Can a Woman Be a Witness?

Sponsored by Sharona and Josh Halickman

 in Memory of Rivka Haut z”l,

Beloved Mother of Sheryl Haut and Tamara Weissman,

Activist on Behalf of Agunot

and Board Member of Torat Reva Yerushalayim


In Parshat Metzora, Vayikra 15:28 we read: “When she has become pure from her discharge-impurity, she shall count seven days for herself and afterwards she becomes purified.”


From this pasuk we learn that a woman is fully relied upon and trusted to count the seven white days and immerse in the mikva on the proper day.


She counts the seven days “for herself” without anybody checking up on her.


Considering that the consequences for not observing the laws of family purity properly is the punishment of Karet, it is clear that a woman can be trusted and relied on for testifying about serious matters.


According to the Shulchan Aruch, Even HaEzer 17:3, in the case of an agunah (a woman whose husband who has disappeared without leaving his wife a valid Jewish divorce) when determining whether a woman’s husband is dead, so that she can remarry, one witness, male or female is sufficient.


If the agunah remarries and it turns out that her husband was still alive there would be serious ramifications including the fact that her children would be mamzerim yet a woman who testifies that she knows that the agunah’s husband is dead is believed.


In the realm of keeping kosher, a woman is fully trusted to run her own kitchen without the need of a mashgiach’s supervision. A woman could even serve as a shochet. In that case, the entire community would rely on a woman to slaughter their animals.


The Rambam, Yad, Edut 9:2 writes: women, kings, a Kohen Gadol (High Priest) and family relatives are disqualified from giving testimony.
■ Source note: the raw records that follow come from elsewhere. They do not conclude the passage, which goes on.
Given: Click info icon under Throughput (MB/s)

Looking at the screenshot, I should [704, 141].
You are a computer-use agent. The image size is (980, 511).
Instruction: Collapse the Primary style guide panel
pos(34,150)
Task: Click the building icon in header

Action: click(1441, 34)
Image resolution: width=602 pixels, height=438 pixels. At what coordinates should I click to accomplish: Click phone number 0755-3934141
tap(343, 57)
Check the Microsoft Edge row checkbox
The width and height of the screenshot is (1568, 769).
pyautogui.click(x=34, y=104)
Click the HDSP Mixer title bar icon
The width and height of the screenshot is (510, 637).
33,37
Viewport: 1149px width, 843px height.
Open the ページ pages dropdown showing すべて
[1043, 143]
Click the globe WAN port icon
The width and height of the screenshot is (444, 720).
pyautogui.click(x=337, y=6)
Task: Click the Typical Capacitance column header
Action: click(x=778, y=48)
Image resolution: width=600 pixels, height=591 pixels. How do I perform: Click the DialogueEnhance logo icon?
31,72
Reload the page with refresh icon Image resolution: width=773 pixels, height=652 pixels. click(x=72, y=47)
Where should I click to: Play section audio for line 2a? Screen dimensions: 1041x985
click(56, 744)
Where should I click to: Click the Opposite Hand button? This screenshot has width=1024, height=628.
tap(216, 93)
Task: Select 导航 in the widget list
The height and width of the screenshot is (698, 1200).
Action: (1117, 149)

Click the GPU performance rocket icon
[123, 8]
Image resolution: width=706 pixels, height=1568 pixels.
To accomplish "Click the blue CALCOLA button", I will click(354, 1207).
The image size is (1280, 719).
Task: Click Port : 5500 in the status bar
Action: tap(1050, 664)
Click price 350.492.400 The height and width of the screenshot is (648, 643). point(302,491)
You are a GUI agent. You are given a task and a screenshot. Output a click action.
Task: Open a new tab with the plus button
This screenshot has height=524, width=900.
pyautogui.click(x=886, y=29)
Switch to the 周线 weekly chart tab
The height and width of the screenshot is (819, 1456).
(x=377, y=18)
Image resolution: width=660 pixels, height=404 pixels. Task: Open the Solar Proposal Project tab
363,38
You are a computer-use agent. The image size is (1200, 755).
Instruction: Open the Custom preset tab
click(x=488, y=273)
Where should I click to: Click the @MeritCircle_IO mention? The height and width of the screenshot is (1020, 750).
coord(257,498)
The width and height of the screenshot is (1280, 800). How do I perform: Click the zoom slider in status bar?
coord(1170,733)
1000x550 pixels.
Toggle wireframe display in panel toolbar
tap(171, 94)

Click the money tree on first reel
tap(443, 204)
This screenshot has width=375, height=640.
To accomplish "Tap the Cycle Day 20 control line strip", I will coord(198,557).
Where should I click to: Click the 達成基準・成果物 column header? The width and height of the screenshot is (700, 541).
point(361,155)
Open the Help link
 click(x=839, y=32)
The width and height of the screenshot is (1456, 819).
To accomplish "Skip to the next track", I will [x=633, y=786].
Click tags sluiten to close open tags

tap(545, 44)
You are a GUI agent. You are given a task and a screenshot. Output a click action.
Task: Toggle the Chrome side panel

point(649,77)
However, this is not due to a lack of credibility but rather a Divine Torah decree.


We may try to guess why women were disqualified from giving testimony but there is no specific explanation given to us in the Torah.


According to the Rambam, giving testimony in court is a legal obligation. When summoned, an individual may not avoid testifying. By exempting women from being witnesses, a woman avoids the stress of public testimony, examination, close questioning and cross examination.


In the case of capital punishment, a witness whose testimony leads to an execution must participate in the execution. As it says in Devarim 17:7, “The hand of the witness shall be the first upon him to put him to death.” The Torah may have wanted to spare a woman from the role of executioner and therefore exempted her from testifying.


It is not a coincidence that women are now taking on more leadership roles in the areas of family purity, kashrut and in the case of agunot by training to become Yoatzot Halacha (advisors of Jewish law) in the realm of family purity, Mashgichot, certifying the kashrut of restaurants and Toanot (advocates) on behalf of modern day agunot (women whose husbands refuse to grant them a Jewish divorce).


Although women are not summoned to testify in court, there is no question that women can be trusted and relied upon in the most serious areas of Jewish law.